Problem to work on: Retype the records in full, keeping each character as it is.

Recorded information:

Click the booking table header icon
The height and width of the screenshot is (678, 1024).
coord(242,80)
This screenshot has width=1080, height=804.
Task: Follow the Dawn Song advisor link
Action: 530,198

Answer space:
Click the booking table header icon
The height and width of the screenshot is (678, 1024).
coord(242,80)
This screenshot has width=1080, height=804.
Task: Follow the Dawn Song advisor link
Action: 530,198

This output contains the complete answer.